IME, a revised DW could lose the "notable treasure" EoS question for something else. That one is just totally ancillary in the blow-by-blow and throughline of play (which defeats the purpose). It doesn't get ticked much and isn't this session-to-session focal point of play. But, again, I think subbing that out for an alternative or just letting it ride and ticking it as it comes is easily done.

<A separate commenter, a player in one of my 1-10 DW games, makes the follow-on comment:

I think I disagree that DW play "defies D&D conventions." I've said that my experience of DW was pretty much exactly like what I think a good game of D&D is, and I know <name redacted> didn't experience a wide variance in feel between your games and mine.>

Me:
Let me revise, I was aiming for Classic or Moldvay Basic Pawn Stance or Dungeoncrawl/Hexcrawl D&D. I meant it defies the conventions of that classical form of the game that people typically point at with DW and say "this is rubbish...you can't play this game like that!"

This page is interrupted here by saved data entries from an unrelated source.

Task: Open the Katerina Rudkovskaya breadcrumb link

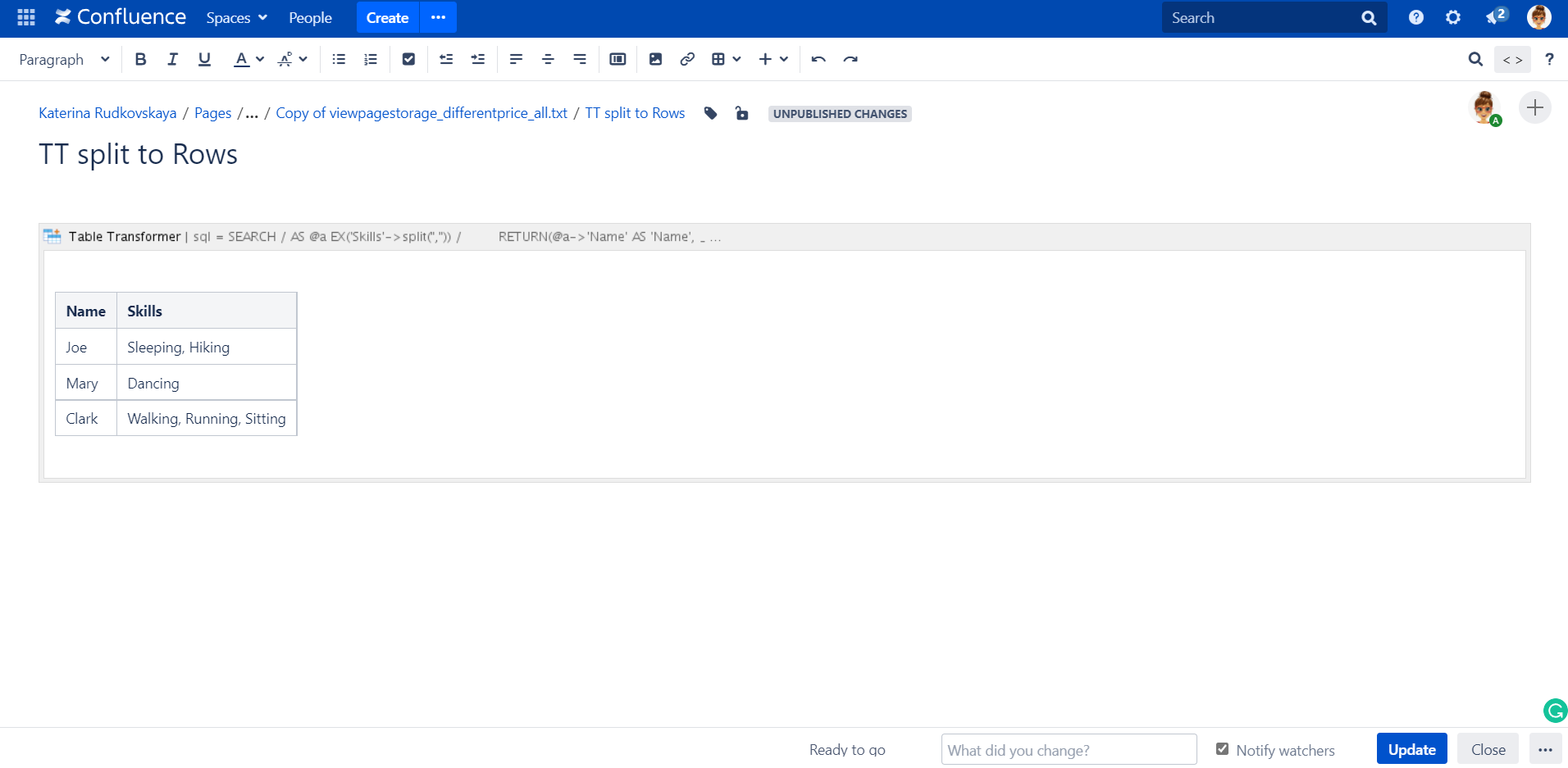Action: [107, 113]
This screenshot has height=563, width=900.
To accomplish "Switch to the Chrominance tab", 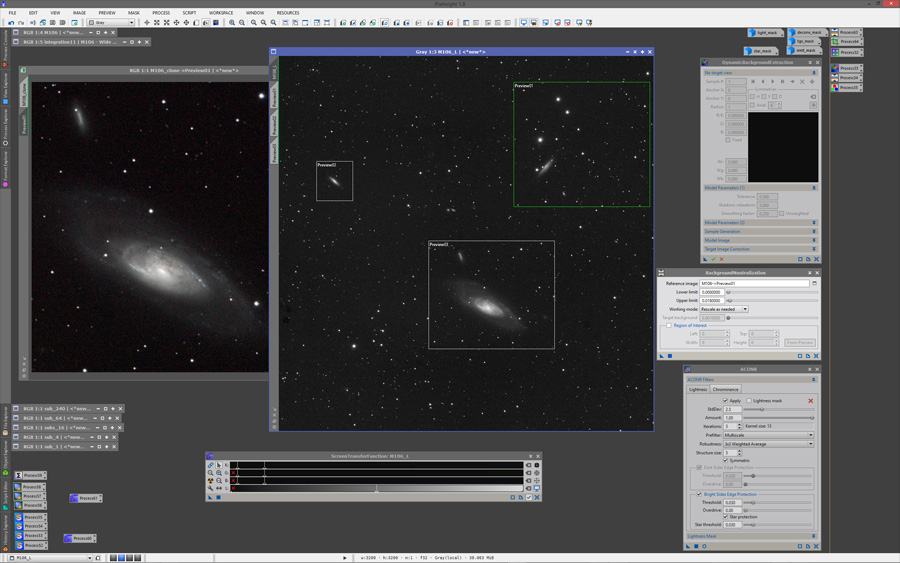I will coord(726,389).
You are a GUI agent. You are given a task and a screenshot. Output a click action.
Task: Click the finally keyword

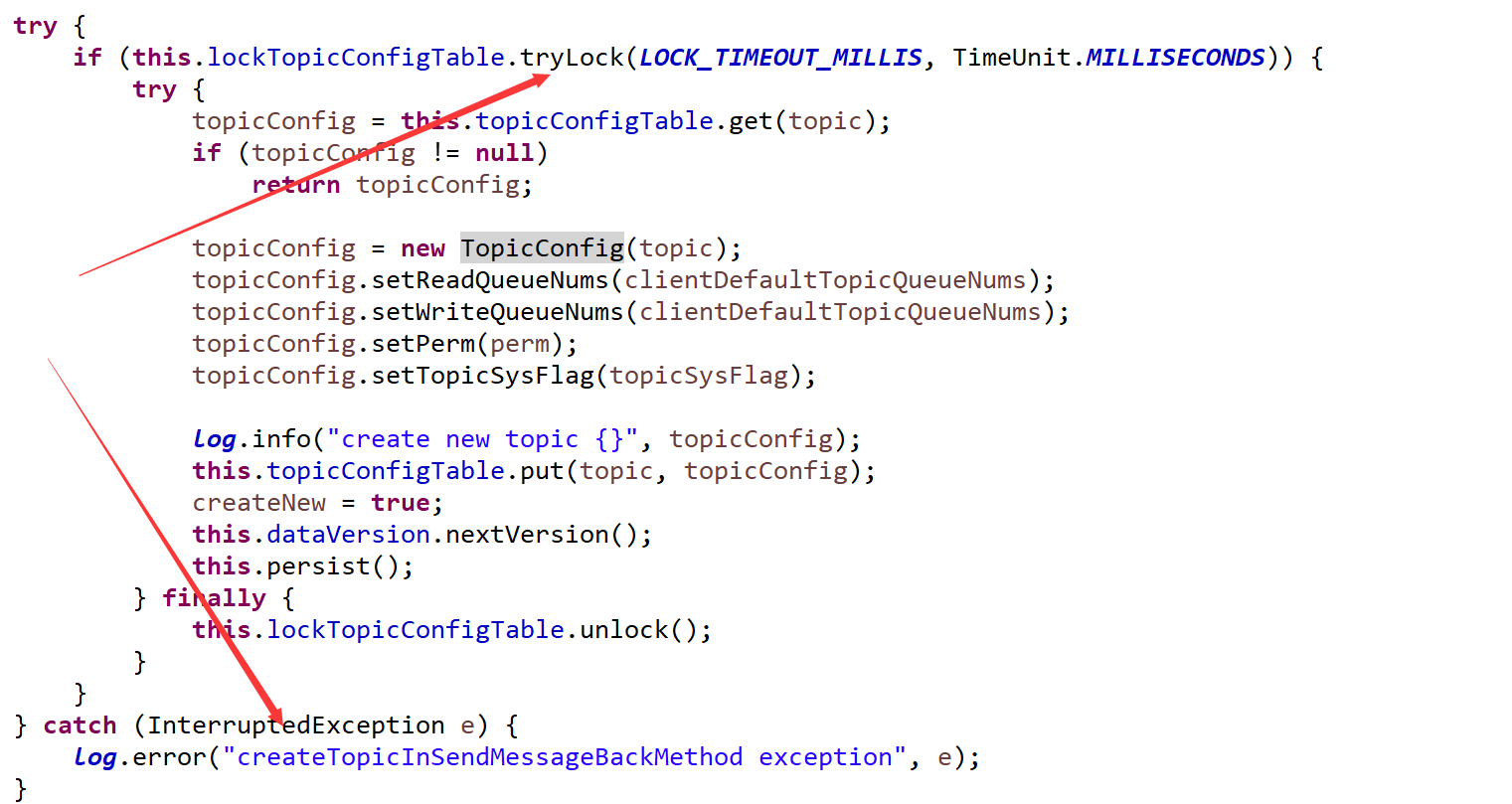[x=214, y=597]
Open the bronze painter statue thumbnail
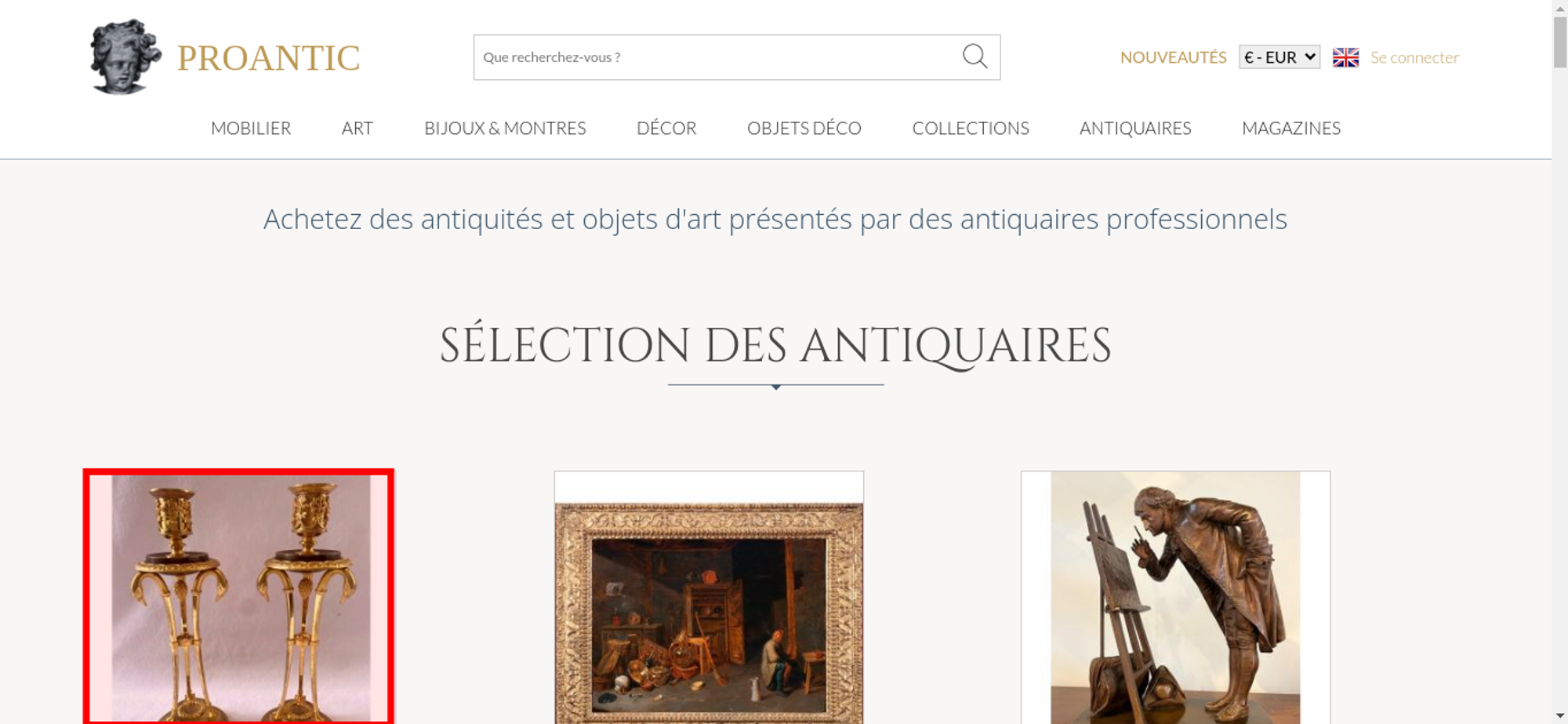 [1175, 598]
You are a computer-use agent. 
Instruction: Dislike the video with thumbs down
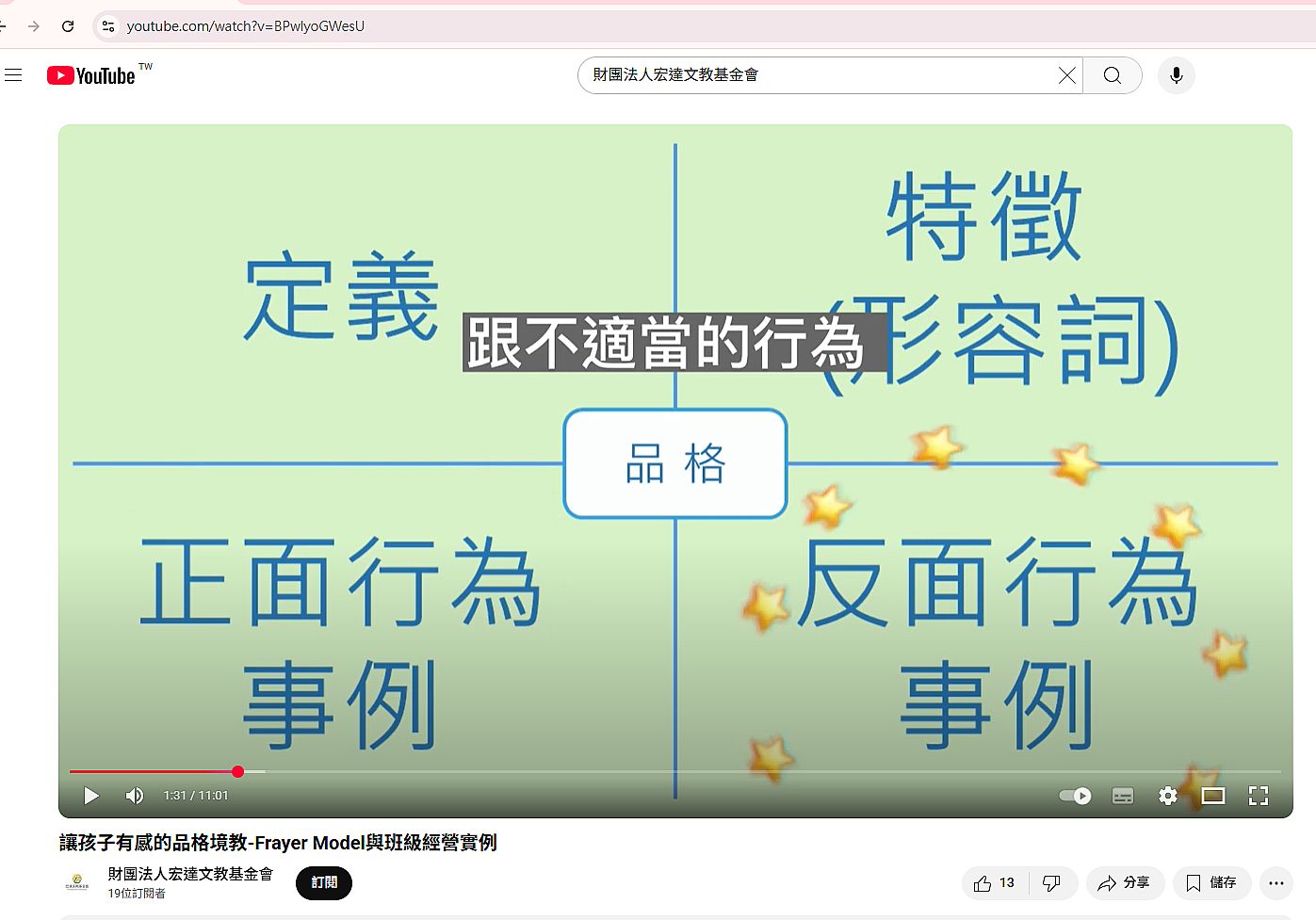point(1051,882)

In terms of High Fantasy Fellowship/Journey D&D? DW does that in spades. That is basically the game.

I think in terms of genre expectations, you and I are pointing at the same thing and you and I expect the same things out of a (non-Classic) D&D game.

Like you guys' DW game that I ran was Heroic Fantasy D&D. Fellowship/Journey/Danger/Discovery. Characters that care about stuff and pursue that with villains large and small, animate and inanimate, interposing themselves between the heroes and their dramatic needs.

But like...if I contrast the DW games I've run with my Moldvay Dungeoncrawl games?

If I hold one in one hand and the other in the other hand and appraise them? These things couldn't be less similar.

Yup. That's it from me. If you get something out of that, lead-poster, great!

If you've already got enough input from others to have made up your mind...also great.
 

Since you’re here, @Manbearcat and others, speak to me of ongoing campaigns, if you would. About how many sessions do characters typically take to max out? What you do after that (new characters, postdoc play, something else)?
 

Since you’re here, @Manbearcat and others, speak to me of ongoing campaigns, if you would. About how many sessions do characters typically take to max out? What you do after that (new characters, postdoc play, something else)?

Time to max out (roughly):

* Given 2 hour sessions, weekly play, and End of Session procedure every 2 sessions, you're talking around 8 months.

* 4 hour sessions, weekly play, and EoS every session, you're talking around 4 months.

What happens after maxing out?

The premise of each character should be wrapping either by then or before then. If its not wrapped because there is still an important matter that needs resolving, then go with horizontal growth. DW handles breadth beautifully, but the vertical growth of characters toward the end of play will wonkify the expected AW distribution of results (with +3 primary attribute and plenty of means for "take +1") a bit. Play can still handle it, because you're throwing antagonists at the PCs that are epic tier and should be imposing a lot of soft moves on them simultaneously (some that they'll have to prioritize dealing with and others they'll just have to soak/eat/take on the chin). But Fighter's Hack & Slash, Ranger's Volley, Wizard's/Cleric's Cast a Spell. Druid's Elemental Mastery and so forth are going to be hitting 6- somewhere between 3-8 % now and 10+ somewhere around 58-70 % of the time; bell curve FUBAR.

So just generate Custom Moves for the characters that broaden their capabilities and that befit those characters evolution; Divine Boons, Epic Spells, Grandmaster Techniques, Animal Apotheosis, etc. But, "bring it home" or "land the plane" pretty quick. These games aren't meant to drag out.